Elisabed "Liza" Nakashidze-Bolkvadze (ელისაბედ [ლიზა] ნაკაშიძე-ბოლქვაძე; August 1885 – 22 February 1938) was a Georgian politician of the Social Democratic Party and member of the Constituent Assembly of Georgia from 1919 to 1921. After the Soviet takeover of Georgia in 1921, she was repeatedly persecuted for being in opposition to the new regime and eventually sent in exile to Siberia, where she was executed in 1937.

==Biography==
Born into a noble Nakashidze family, in rural Guria, then part of the Russian-controlled Georgia, Liza Nakashidze married a peasant, surnamed Bolkvadze, and became involved with the Social Democratic Party in 1904. She was active in the local revolutionary movement—known as the Gurian Republic—and headed a women's Social Democratic group in Guria during the Russian Revolution of 1905. In the split within the Social Democratic Party, she sided with the Mensheviks against the Bolsheviks. After a period of arrest and exile by the Imperial police, she reentered the Georgian politics shortly after the February Revolution topped down the Russian monarchy in 1917.

She became chair of the Gurian Women's Society in March 1917 and elected to the Constituent Assembly of a newly independent Georgia on a Social Democratic Party ticket in 1919. She thus became one of the five women in the first democratically elected 130-member Georgian legislature.
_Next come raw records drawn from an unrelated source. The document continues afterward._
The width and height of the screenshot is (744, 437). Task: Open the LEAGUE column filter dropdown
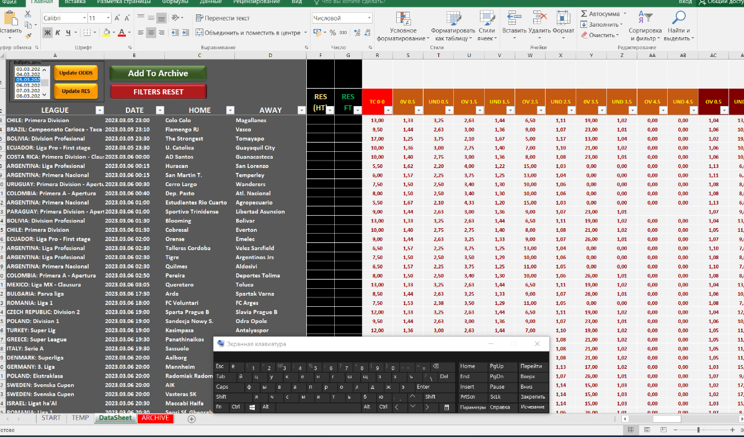point(99,110)
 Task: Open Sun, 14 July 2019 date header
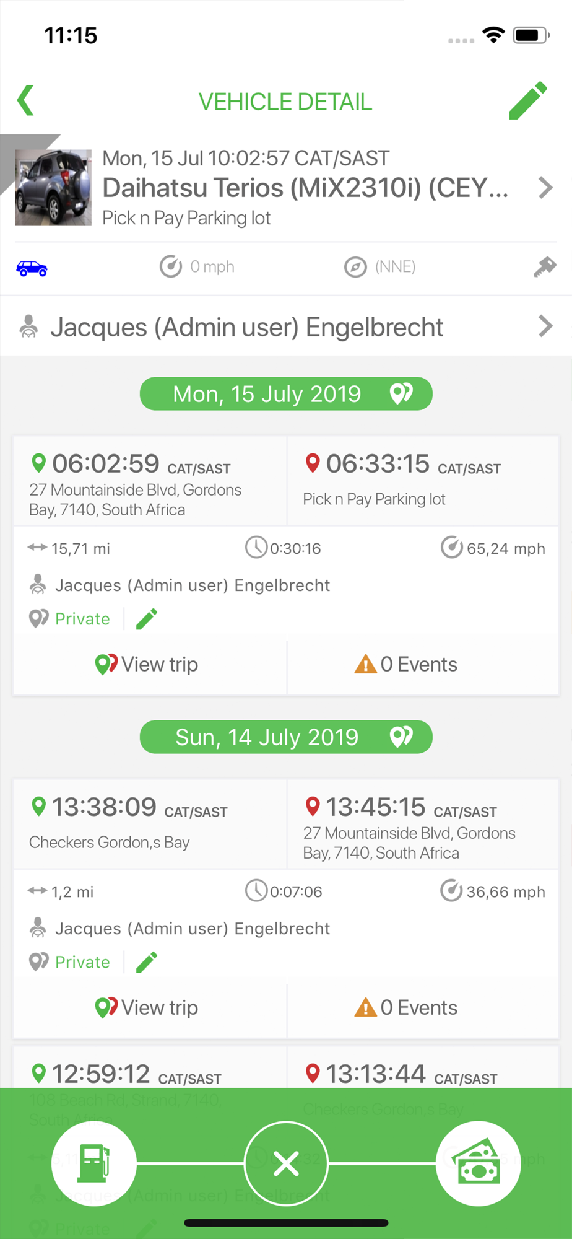click(x=286, y=737)
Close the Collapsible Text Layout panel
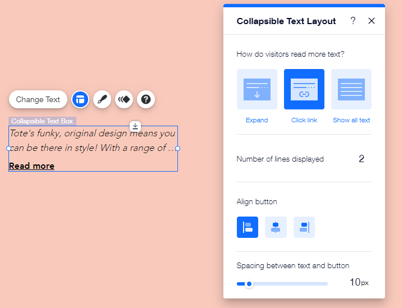Image resolution: width=403 pixels, height=308 pixels. (x=372, y=21)
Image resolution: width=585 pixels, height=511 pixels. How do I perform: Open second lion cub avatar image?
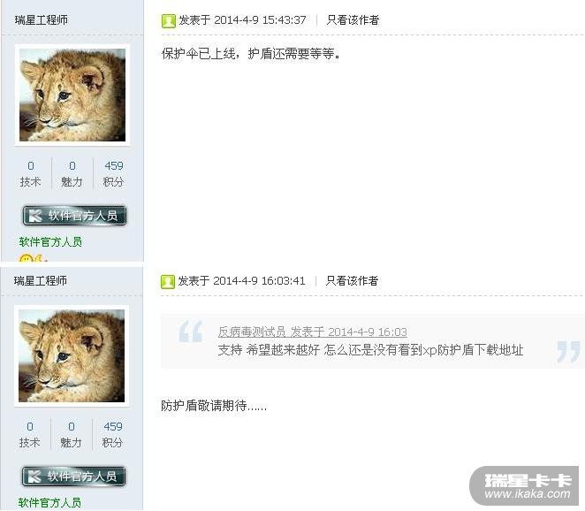point(72,355)
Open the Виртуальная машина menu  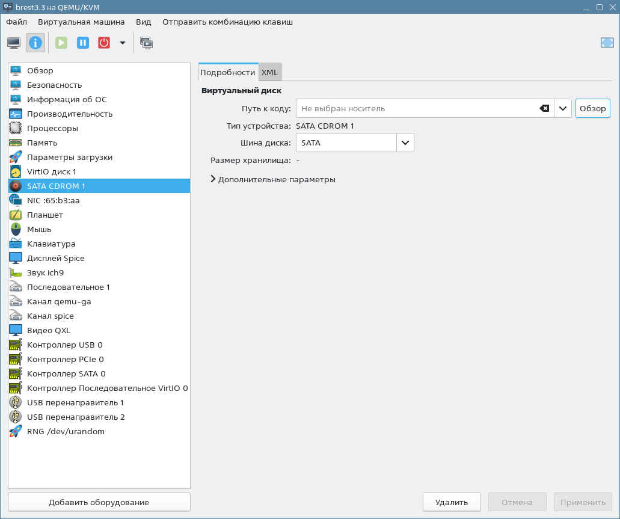(x=81, y=22)
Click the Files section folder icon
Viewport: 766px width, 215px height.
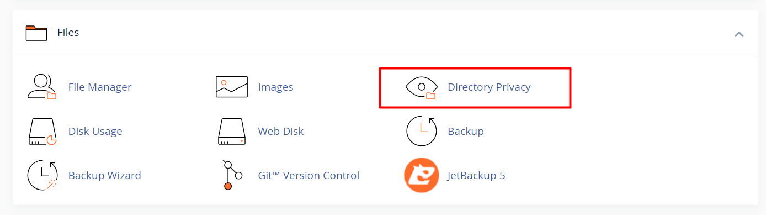point(36,33)

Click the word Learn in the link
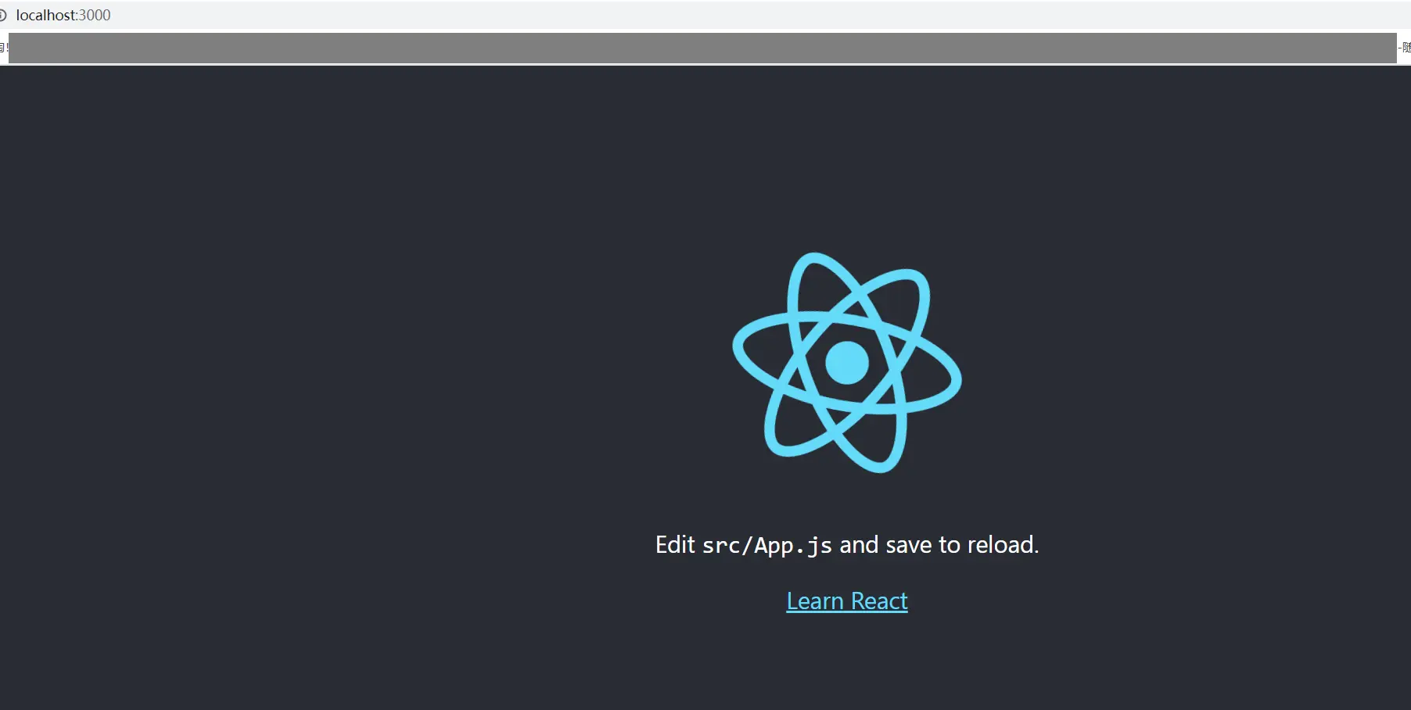(x=815, y=601)
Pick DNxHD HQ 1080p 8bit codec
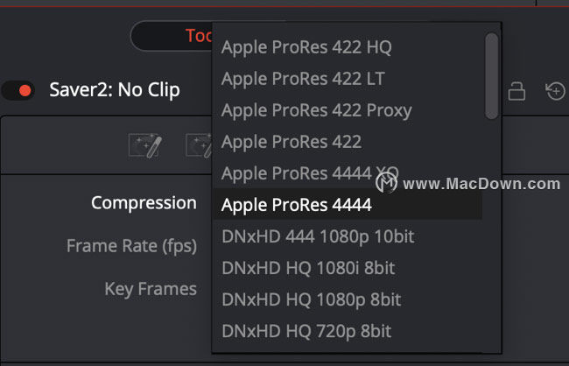569x366 pixels. [312, 299]
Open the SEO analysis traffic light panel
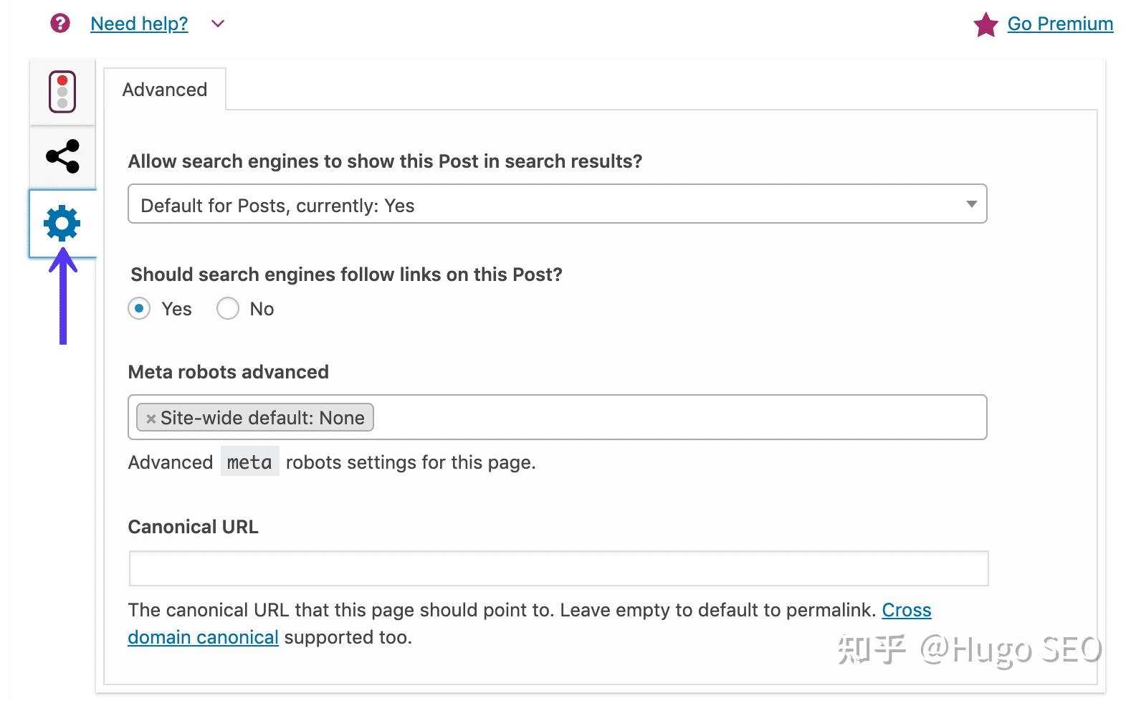 62,92
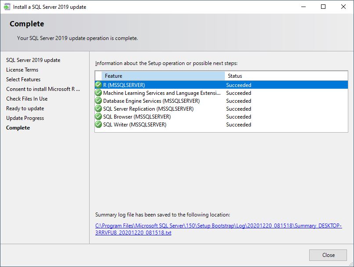Select the Check Files In Use step
This screenshot has width=354, height=267.
tap(27, 99)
In the Assembly, she was a member of the labor committee and took part in drafting the 1921 constitution.

After the Georgian republic fell to the Bolshevik invasion in 1921, Nakashidze-Bolkvadze was arrested for being part of an anti-Soviet underground and exiled to Ural from 1923 to 1925. Following a brief spell of amnesty and working for the new government's agency for domestic trade in Tiflis in 1926, she was repeatedly arrested and sent in exile. Eventually, in February 1938, she was hastily tried by the NKVD troika while being in exile in Minusinsk on charges of being in touch with the Georgian political emigres in Europe and of leading a counterrevolutionary organization. Nakashidze-Bolkvadze was sentenced to death and shot the same year. She was cleared of charges posthumously in 1956.